Pensa num cabra azarado. Pensou? É um sortudo se comparado a Baltazar Romeu. Notaram a sutileza? “Baita Azar o Meu”, vice rei da falta de sorte. Nem no azar ele é rei. Foi trabalhar no circo como malabarista, mas era apenas o rapaz que ia atrás do elefante com o baldinho.
Serviu o Exército, integrou a missão de paz no Haiti, feriu-se, mas não levou tiro. Deu baixa, cursou faculdade e casou-se com Rosa Flor, mas essa Rosa é só espinhos, casca-grossa, falsa, gastadora e infiel. Baita azar não ter levado um tiro fatal no Haiti, diz diariamente para o espelho.
Bom vendedor, seus melhores clientes são surrupiados por Roberval, o chefe desprezível e assediador. Com o isolamento e o home office, passou a vender pela Internet. Sem o chefe por perto, sua renda aumentou muito, e os gastos de Rosa Flor também. No retorno ao trabalho presencial, teve emoções contraditórias, longe da gastadora, mas perto do chefe sacana. O consolo foi rever Helô, a recepcionista linda e fogosa por quem nutre amor platônico.
Para animar o pessoal, Dora, a gerente de R.H., programou uma festa de Amigo Secreto, com troca de presentes, muita bebida e balada até altas horas. Dora, 30 e poucos anos, é linda, escultural, tudo em cima, muita areia para qualquer caminhãozinho. É casada com Roberval, o chefe de Baltazar.

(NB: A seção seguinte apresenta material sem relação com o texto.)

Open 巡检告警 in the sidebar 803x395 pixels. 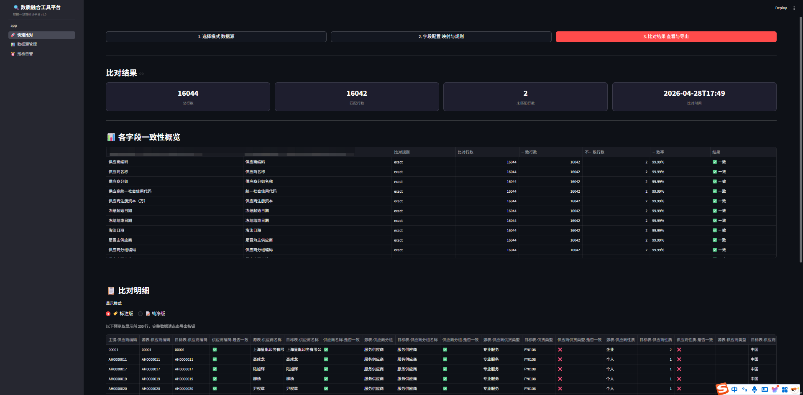pos(25,54)
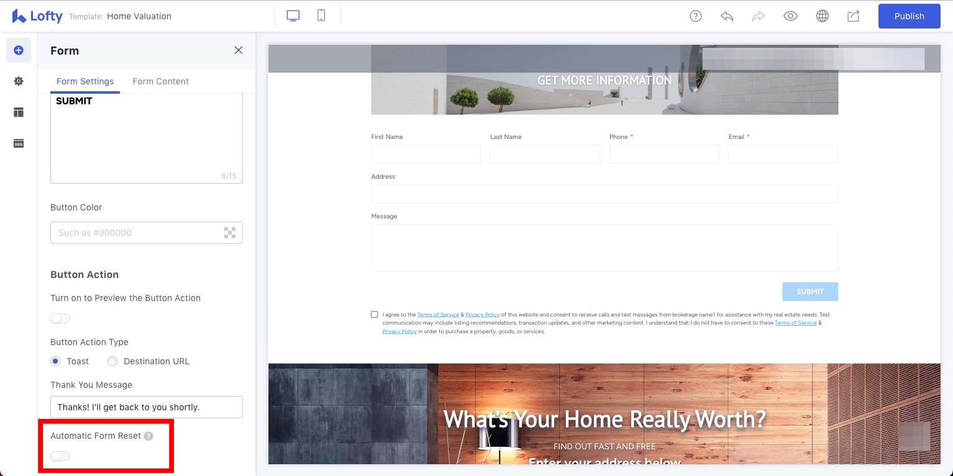Switch to desktop preview mode

click(x=293, y=16)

Com ajuda do R.H., conseguiu tirar Helô no sorteio do amigo secreto. Seu plano é presenteá-la com uma lingerie sexy, convidar para sair, dar um pé na Rosa Flor e ser feliz com uma mulher de verdade, mas Helô não desgruda do Chip, o rapaz da Informática, um nerd cabeludo, magrelo e desengonçado.
Baltazar entregou o presente que Helô foi receber de mãos dadas com nerd. Agradeceu, desembrulhou, sorriu, abraçou e beijou. Não Baltazar, mas o Chip! Dora tinha trocado a lingerie por um perfume e livrou a cara do vendedor sem sorte. O amigo secreto de Baltazar era Roberval, que não foi à festa e deixou o presente com Dora: uma gravata surrada e ainda com a mancha de molho de macarrão de um almoço com clientes.

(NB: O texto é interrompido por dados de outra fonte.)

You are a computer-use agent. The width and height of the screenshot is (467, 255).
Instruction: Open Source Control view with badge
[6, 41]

Baltazar foi embora arrasado. Não tem como piorar, pensou, até ver o carro do chefe na sua vaga na garagem. Da rua, ouviam-se música, gemidos e gritos histéricos do quarto do casal. Um homem que podava a árvore consolou Baltazar, que voltou para a festa para tomar todas. Música romântica, casais se pegando, Helô e Chip idem, Baltazar pediu whisky duplo e Dora perguntou:
— Viu o safado?
— Quem?
— Roberval, na cama com sua mulher.
— Como você sabe?
— Contratei um investigador. Ele finge que poda árvores, filma tudo e eu assisto em tempo real.
— Por que fez isso?
— Meu pai é dono da empresa. Roberval casou comigo em troca do cargo de gerente. Casamento arranjado.
— Você é linda, deslumbrante, não precisa de casamento arranjado.

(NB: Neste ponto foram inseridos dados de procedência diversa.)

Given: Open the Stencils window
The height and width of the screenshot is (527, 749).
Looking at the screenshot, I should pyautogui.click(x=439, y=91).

— Eu mesma sugeri ao papai. Não queria ficar só, mas me dei mal.
— Com uma esposa como você, por que ele dá em cima da mulherada?
— Aventura. Faço vista grossa, mas pegar esposa de colega é demais.
— Que ironia: você se casou com um garanhão que não é só seu e eu com alguém que não quer nada comigo, exceto meu salário.
— Que tal mudar o arranjo? Meu pai demite o Roberval, você casa comigo e vira gerente. Topa?
Ainda sem entender por que alguém casado com uma beldade como Dora cantou sua mulher, ele topou o arranjo, por pura vingança. A sorte lhe sorriu, afinal. Roberval foi demitido, Baltazar assumiu a gerência, casou-se e viajou em lua de mel, mas a ficha logo caiu. Por que Roberval assedia tantas mulheres? Porque Dora é o nome social de Dorival Maranhão Jr., primogênito do patrão, corpão esculpido a bisturi, silicone e botox.
Pelo menos a grana agora é só minha, pensou Baltazar enquanto dirigia e cantarolava Ataulfo: “Laranja madura, na beira da estrada, tá bichada Zé, ou tem marimbondo no pé”. Baita azar, Baltazar. Será que a Helô tá dando sopa? Vida que segue.